# ActivateBaby - training LM
based on [How to train a new language model from scratch using Transformers and Tokenizers](https://colab.research.google.com/github/huggingface/blog/blob/main/notebooks/01_how_to_train.ipynb#scrollTo=M1oqh0F6W3ad)


# 0. init

In [1]:
conda env list

# conda environments:
#
base                  *  /root/miniconda3
sum                      /root/miniconda3/envs/sum
vicuna                   /root/miniconda3/envs/vicuna


Note: you may need to restart the kernel to use updated packages.


In [2]:
import os
import re
import time
from os.path import join as osj
from pathlib import Path
from collections import defaultdict
import random
import pickle

import nltk
import pandas as pd
from tqdm import tqdm
import numpy as np
import matplotlib.pyplot as plt
import torch
import transformers
from transformers import AutoModelForSeq2SeqLM, AutoTokenizer
from transformers import Trainer, TrainingArguments
from datasets import Dataset

from config import default_args
from lmprobs import TrigramSurprisalSpace

  from .autonotebook import tqdm as notebook_tqdm


In [3]:
transformers.__version__

'4.29.2'

## 1. Train a language model from scratch

**Update:** This section follows along the [`run_language_modeling.py`](https://github.com/huggingface/transformers/blob/master/examples/legacy/run_language_modeling.py) script, using our new [`Trainer`](https://github.com/huggingface/transformers/blob/master/src/transformers/trainer.py) directly. Feel free to pick the approach you like best.

> We’ll train a RoBERTa-like model, which is a BERT-like with a couple of changes (check the [documentation](https://huggingface.co/transformers/model_doc/roberta.html) for more details).

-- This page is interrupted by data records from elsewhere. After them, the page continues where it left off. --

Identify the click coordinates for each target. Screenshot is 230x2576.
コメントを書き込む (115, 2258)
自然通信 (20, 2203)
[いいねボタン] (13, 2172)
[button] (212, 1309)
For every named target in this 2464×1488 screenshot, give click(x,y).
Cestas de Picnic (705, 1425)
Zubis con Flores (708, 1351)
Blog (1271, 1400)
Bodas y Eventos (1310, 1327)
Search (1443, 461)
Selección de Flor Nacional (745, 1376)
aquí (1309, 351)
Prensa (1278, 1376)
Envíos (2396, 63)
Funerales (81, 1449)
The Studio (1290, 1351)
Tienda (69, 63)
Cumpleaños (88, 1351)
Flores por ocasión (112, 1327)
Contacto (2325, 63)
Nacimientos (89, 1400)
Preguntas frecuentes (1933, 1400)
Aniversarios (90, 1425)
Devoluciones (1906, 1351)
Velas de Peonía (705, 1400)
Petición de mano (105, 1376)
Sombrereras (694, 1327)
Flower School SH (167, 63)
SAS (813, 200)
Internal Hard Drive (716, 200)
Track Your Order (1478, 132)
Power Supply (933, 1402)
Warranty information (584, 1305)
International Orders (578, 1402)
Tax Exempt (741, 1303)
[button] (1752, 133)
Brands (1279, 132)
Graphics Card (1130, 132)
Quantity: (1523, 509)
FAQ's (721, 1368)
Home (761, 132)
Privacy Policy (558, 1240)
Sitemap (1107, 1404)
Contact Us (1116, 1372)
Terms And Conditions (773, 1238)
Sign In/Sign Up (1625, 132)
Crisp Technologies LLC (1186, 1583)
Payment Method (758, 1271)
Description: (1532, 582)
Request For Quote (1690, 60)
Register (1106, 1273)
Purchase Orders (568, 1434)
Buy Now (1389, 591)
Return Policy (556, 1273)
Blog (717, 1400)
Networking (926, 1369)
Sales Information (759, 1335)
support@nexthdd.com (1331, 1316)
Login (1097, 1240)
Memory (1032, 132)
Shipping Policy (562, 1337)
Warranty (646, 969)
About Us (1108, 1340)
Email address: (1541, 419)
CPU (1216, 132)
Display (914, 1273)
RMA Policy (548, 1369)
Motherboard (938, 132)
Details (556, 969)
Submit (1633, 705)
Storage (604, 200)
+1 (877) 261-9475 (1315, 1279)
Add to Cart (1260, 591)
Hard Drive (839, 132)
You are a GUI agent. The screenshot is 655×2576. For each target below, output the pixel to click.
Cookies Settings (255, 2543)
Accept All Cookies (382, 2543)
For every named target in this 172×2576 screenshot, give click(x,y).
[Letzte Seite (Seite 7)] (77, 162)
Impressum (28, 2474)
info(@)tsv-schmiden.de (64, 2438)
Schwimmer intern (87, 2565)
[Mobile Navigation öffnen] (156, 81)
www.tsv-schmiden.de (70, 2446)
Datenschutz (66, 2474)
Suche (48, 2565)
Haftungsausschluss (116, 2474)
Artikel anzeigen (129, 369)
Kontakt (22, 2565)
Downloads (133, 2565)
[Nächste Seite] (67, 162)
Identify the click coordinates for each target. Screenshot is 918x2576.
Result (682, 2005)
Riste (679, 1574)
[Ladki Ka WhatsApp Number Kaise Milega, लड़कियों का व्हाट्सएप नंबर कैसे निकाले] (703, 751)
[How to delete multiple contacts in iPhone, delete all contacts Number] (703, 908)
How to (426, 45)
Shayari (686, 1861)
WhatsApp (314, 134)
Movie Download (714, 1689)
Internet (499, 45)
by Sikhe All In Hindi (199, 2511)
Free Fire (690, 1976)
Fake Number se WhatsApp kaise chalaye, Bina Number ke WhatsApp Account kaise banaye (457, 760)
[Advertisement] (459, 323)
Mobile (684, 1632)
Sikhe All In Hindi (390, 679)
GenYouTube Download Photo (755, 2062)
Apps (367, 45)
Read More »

As the model is BERT-like, we’ll train it on a task of *Masked language modeling*, i.e. the predict how to fill arbitrary tokens that we randomly mask in the dataset. This is taken care of by the example script.


In [4]:
# Check that we have a GPU
# !nvidia-smi

In [5]:
# Check that PyTorch sees it
import torch
torch.cuda.is_available()

True

In [6]:
# os.environ["CUDA_VISIBLE_DEVICES"] = "3"
# os.environ["CUDA_LAUNCH_BLOCKING"] = "1"
os.environ["CUDA_VISIBLE_DEVICES"] = "0"
device = "cuda:0"

### parameters of official baseline 

"attention_probs_dropout_prob": 0.1,
"bos_token_id": 0,
"classifier_dropout": null,
"eos_token_id": 2,
"hidden_act": "gelu",
"hidden_dropout_prob": 0.1,
"hidden_size": 768,
"initializer_range": 0.02,
"intermediate_size": 3072,
"layer_norm_eps": 1e-05,
"max_position_embeddings": 514,
"model_type": "roberta",
"num_attention_heads": 12,
"num_hidden_layers": 12,
"pad_token_id": 1,
"position_embedding_type": "absolute",
"torch_dtype": "float32",
"transformers_version": "4.29.2",
"type_vocab_size": 1,
"use_cache": true,
"vocab_size": 50265

### We'll define the following config for the model

In [7]:
from transformers import RobertaConfig

config = RobertaConfig(
    vocab_size=52_000,
    max_position_embeddings=514,
    num_attention_heads=12,
    num_hidden_layers=12,
    type_vocab_size=1,
    
    attention_probs_dropout_prob=0.1,
    bos_token_id=0,
    classifier_dropout=None,
    eos_token_id=2,
    hidden_act="gelu",
    hidden_dropout_prob=0.1,
    hidden_size=768,
    initializer_range=0.02,
    intermediate_size=3072,
    layer_norm_eps=1e-05,
    model_type="roberta",
    pad_token_id=1,
    position_embedding_type="absolute",
    torch_dtype="float32",
    transformers_version="4.29.2",
    use_cache=True,
)

Now let's re-create our tokenizer in transformers

In [8]:
from transformers import RobertaTokenizerFast

tokenizer = RobertaTokenizerFast.from_pretrained(default_args['tokenizer_path'], max_len=512)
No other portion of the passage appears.